Work request: Only the lines running from the line with "The image size is (1265, 469)." to the end of the records below belong in the answer, each copied exactly.

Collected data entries

================================

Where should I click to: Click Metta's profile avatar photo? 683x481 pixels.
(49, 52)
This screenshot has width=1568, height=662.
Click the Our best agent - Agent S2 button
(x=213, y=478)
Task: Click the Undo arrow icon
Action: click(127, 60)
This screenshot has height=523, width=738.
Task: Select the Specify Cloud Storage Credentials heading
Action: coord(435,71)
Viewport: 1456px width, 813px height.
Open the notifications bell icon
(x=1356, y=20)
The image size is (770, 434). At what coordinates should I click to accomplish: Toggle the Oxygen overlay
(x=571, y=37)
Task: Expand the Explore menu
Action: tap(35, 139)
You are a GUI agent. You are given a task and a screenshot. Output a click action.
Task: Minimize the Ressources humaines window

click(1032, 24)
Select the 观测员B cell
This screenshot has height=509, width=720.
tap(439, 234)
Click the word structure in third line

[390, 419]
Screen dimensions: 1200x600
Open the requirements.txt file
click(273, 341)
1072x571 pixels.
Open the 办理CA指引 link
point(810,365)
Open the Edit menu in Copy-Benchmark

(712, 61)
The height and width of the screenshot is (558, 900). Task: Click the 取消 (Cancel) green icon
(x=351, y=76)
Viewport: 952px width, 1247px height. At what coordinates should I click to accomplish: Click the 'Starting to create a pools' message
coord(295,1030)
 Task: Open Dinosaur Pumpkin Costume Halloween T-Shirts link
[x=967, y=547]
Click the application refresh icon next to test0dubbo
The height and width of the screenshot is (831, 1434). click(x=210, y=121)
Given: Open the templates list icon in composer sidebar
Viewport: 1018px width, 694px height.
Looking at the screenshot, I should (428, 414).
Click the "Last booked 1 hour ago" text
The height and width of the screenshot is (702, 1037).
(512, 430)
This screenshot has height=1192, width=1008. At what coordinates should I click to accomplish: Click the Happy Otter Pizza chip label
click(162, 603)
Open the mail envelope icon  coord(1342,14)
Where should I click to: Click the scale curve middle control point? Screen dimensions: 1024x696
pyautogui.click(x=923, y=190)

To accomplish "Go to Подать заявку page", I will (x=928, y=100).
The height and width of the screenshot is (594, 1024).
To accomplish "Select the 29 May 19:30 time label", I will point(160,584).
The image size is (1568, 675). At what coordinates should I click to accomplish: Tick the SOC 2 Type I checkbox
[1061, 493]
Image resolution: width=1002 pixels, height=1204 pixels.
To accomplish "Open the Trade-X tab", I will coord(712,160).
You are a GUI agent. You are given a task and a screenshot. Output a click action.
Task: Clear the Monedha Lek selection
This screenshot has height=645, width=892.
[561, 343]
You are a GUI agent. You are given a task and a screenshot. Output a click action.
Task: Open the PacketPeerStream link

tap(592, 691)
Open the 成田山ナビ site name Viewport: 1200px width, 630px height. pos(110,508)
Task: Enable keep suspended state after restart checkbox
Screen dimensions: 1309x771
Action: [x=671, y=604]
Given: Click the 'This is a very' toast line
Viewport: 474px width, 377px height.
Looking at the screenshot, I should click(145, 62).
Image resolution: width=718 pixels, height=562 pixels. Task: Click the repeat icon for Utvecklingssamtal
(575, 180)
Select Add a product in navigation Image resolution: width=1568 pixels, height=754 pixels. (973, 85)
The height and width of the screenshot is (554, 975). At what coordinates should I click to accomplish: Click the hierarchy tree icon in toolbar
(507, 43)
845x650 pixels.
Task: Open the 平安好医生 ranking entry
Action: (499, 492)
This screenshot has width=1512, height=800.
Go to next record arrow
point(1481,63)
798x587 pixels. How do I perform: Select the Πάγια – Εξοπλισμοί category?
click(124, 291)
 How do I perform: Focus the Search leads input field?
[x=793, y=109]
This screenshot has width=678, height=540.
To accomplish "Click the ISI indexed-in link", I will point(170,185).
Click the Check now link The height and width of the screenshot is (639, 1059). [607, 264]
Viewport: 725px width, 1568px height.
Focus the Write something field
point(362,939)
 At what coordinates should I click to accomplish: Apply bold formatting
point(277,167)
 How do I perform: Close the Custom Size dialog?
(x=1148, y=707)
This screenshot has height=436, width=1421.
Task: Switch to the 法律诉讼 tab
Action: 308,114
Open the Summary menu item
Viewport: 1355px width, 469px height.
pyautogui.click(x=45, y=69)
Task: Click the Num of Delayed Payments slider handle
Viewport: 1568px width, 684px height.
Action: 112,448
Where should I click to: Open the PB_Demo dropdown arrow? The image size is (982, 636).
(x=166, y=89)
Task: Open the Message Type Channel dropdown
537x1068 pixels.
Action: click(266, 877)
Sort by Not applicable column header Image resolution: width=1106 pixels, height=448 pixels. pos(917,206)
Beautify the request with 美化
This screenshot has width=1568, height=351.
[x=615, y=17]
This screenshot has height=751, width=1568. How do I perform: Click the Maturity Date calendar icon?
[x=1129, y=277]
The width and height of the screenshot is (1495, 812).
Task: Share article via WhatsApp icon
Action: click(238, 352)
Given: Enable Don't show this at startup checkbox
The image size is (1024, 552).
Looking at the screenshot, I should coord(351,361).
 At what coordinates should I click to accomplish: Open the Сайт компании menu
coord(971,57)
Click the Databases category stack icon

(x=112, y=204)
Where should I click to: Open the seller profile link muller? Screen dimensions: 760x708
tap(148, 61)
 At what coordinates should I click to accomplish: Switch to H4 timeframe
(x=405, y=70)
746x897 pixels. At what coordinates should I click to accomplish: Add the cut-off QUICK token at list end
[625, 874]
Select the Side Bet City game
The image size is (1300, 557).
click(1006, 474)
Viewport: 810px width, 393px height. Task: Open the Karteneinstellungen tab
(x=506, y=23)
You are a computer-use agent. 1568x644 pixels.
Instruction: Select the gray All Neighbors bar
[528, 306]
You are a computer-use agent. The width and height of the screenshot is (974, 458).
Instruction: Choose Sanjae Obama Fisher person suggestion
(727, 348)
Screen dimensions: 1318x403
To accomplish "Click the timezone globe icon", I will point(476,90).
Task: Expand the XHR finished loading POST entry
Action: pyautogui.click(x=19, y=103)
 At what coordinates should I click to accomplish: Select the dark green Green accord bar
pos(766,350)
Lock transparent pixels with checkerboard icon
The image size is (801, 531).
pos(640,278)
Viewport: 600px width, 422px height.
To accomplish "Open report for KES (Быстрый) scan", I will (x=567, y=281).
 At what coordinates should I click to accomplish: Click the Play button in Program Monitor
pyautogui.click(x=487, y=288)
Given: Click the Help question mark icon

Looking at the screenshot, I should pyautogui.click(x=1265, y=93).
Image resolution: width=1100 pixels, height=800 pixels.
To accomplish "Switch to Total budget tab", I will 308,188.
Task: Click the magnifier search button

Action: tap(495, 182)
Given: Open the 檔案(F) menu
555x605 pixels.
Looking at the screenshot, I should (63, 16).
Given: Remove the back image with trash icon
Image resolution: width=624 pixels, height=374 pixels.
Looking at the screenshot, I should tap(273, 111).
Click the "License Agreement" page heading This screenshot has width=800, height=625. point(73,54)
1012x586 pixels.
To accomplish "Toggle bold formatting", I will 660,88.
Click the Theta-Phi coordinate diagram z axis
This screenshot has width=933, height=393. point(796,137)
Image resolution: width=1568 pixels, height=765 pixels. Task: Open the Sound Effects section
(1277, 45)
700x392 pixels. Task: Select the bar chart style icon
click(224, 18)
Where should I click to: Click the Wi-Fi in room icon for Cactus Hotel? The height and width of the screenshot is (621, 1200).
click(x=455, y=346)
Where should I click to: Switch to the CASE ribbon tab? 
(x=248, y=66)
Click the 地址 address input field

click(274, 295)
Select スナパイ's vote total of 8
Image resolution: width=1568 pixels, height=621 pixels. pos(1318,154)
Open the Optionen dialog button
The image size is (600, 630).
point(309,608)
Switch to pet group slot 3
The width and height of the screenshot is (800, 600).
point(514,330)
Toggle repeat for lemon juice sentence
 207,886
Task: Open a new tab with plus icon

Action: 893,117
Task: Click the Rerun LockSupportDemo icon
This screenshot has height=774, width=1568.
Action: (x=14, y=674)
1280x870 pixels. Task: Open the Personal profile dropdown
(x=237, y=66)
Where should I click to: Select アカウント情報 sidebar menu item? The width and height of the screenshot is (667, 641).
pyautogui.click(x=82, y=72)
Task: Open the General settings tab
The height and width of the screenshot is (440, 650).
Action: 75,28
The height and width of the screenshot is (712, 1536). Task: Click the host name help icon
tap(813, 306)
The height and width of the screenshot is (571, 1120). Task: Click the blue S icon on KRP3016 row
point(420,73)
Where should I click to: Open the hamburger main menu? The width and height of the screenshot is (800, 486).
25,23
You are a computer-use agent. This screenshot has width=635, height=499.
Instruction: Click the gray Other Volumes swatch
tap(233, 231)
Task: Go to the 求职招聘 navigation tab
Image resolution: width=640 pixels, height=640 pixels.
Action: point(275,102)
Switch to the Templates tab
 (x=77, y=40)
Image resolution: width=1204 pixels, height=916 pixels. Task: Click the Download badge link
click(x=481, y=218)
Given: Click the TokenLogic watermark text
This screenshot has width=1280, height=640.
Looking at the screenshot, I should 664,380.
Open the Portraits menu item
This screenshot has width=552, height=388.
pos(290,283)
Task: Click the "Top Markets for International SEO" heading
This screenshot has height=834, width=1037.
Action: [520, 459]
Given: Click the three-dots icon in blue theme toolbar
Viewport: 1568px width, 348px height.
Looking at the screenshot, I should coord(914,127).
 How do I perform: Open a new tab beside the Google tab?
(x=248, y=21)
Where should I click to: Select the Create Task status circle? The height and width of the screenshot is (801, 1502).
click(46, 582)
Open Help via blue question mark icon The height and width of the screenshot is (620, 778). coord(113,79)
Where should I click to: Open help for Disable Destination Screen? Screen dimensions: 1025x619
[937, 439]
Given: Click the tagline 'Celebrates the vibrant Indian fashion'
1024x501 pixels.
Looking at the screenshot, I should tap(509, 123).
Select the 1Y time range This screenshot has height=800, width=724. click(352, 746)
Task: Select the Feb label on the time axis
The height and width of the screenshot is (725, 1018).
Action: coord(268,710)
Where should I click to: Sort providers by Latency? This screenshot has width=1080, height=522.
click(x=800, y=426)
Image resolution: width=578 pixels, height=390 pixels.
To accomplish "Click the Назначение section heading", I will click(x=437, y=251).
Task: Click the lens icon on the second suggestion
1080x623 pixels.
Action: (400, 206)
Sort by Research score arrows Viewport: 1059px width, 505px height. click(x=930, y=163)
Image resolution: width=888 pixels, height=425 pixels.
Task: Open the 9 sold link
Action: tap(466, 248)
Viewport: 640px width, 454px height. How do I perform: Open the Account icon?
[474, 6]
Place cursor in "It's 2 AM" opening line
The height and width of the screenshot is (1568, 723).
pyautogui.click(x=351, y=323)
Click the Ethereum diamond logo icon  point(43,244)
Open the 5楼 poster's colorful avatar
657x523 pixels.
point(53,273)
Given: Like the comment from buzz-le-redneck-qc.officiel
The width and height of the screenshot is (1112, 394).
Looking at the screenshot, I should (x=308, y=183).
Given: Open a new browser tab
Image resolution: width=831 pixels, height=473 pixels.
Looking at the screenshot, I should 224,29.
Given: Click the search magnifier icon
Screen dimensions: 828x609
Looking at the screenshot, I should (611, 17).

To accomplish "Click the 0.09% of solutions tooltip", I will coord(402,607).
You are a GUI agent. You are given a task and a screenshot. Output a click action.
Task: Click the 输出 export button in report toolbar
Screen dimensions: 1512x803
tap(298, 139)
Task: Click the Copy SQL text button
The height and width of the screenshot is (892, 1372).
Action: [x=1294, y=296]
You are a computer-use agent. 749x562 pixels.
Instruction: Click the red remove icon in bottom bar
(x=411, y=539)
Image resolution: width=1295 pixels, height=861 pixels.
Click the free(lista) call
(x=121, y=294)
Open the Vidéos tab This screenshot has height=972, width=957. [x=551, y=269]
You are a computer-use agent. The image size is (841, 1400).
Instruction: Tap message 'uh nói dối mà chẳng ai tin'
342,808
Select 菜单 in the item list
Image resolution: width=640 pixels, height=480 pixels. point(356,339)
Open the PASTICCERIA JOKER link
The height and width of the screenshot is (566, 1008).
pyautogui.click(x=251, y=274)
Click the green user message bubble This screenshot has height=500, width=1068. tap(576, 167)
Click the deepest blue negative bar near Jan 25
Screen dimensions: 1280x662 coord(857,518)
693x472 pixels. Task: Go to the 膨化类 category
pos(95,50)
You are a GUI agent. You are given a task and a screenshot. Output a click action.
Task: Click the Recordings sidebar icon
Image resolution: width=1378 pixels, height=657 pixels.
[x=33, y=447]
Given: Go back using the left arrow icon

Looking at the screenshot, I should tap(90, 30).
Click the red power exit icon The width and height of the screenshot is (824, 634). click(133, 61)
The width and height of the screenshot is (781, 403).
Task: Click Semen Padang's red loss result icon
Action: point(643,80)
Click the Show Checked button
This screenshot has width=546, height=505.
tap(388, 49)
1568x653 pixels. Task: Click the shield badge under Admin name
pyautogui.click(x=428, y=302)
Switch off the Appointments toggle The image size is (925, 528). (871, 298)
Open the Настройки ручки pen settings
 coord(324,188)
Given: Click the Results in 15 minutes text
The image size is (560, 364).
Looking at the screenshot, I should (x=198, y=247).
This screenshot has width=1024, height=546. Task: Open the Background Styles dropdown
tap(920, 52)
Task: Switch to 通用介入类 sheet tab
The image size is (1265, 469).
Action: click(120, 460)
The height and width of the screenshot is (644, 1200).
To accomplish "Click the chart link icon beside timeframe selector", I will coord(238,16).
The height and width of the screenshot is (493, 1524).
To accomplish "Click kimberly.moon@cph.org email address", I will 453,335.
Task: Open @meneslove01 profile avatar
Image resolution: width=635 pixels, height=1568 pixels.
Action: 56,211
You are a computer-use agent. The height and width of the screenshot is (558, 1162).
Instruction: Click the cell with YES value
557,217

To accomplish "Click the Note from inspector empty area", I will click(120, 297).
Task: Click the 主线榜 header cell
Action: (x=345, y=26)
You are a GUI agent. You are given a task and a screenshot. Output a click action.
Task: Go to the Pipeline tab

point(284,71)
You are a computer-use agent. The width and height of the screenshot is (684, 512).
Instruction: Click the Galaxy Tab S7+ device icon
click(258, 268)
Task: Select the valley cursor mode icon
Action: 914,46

================================

Task result:
The image size is (1265, 469).
Action: click(120, 460)
The height and width of the screenshot is (644, 1200).
To accomplish "Click the chart link icon beside timeframe selector", I will coord(238,16).
The height and width of the screenshot is (493, 1524).
To accomplish "Click kimberly.moon@cph.org email address", I will 453,335.
Task: Open @meneslove01 profile avatar
Image resolution: width=635 pixels, height=1568 pixels.
Action: 56,211
You are a computer-use agent. The height and width of the screenshot is (558, 1162).
Instruction: Click the cell with YES value
557,217

To accomplish "Click the Note from inspector empty area", I will click(120, 297).
Task: Click the 主线榜 header cell
Action: (x=345, y=26)
You are a GUI agent. You are given a task and a screenshot. Output a click action.
Task: Go to the Pipeline tab

point(284,71)
You are a computer-use agent. The width and height of the screenshot is (684, 512).
Instruction: Click the Galaxy Tab S7+ device icon
click(258, 268)
Task: Select the valley cursor mode icon
Action: 914,46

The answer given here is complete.